The powerhouse that is Wonder Woman shows no signs of slowing down at the box office any time soon, having recently surpassed Batman v Superman: Dawn of Justice domestically. It takes a village of hundreds to make a movie like Wonder Woman. One of the key moving pieces is the director of photography, who works in sync with the director to make their vision come to life. In the case of Wonder Woman, Patty Jenkins chose Matthew Jensen as her DP. I recently spoke with Jensen about the technical aspects of Wonder Woman and things got interesting when I asked about difficult scenes to film.
When I ask Jensen what he thought the trickiest scene to put together was, he laughs for a long time. Of course that means there’s a good story here. What scene is it? Could it be the amazing sequence on the beach where the Amazons take on the Germans? Or perhaps the No Man’s Land scene where Diana finally comes into her own as Wonder Woman? But the story Jensen tells is one you’d never expect: the ballroom dancing.
“I laugh because every day was tough, and great, but we always had a challenge. I’ll tell you that the thing that personally was the trickiest for me, and it might not be one that you would think of, is the ballroom scene where Diana dances with Ludendorff,” he says. I am intrigued. How can this be? A scene with little action and loads of dialogue should be simple enough, right? Turns out no. Especially when you’re filming on location at Hatfield House. Built in 1611 by Robert Cecil, the first Earl of Salisbury, the Grand Jacobean home is not designed for camera rigs and dozens of people.

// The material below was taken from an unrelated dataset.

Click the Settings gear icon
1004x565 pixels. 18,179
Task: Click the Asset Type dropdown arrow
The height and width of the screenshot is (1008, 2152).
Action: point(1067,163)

“It’s a very tricky location. It was a very long, beautiful, narrow hallway, essentially, that we dressed to look like a ballroom. But it was very enclosed and we wanted to see the ceiling. So that really limited where I could hide my lights, since because it’s old and historic I couldn’t really do anything to the walls or rig anything,” Jensen explains. “Then during the dance, Patty [Jenkins] wanted close-ups of our actors while they’re dancing and spinning. Originally when we got there I thought that [the actors] had choreographed the dance precisely. I came to realize as we were shooting that they were just kind of moving on their own, there wasn’t a specific step or anything, which added another wrinkle. In order to hold them in close-up we built a 360-degree track around them.”
If that sounds complicated, it was. Jensen continues, “You’ve got [the actors] moving in sort of random intervals, and you’ve got this whole train [of people]. I mean you’ve got a dolly grip pushing the dolly, you’ve got the camera operator, you’ve got the focus puller, and we’re all trying to stay in rhythm with them. And then, of course, I’m riding on the back of the dolly, holding a light like a Chinese lantern on a boom pole trying to get a key light in their faces and have it move with them as they move. We were bumping into each other, we would get ahead of [the actors] on the dolly, and the light would swing around them and I was just kind of going crazy about it.”
In the end, all the headaches and coordinated efforts were worth it, since you’d never know the struggle to film while watching the finalized sequence in Wonder Woman. Jensen praises his team and the actors, “ I had a really good crew and they were pros. Just to hold a close-up was kind of a technical achievement.”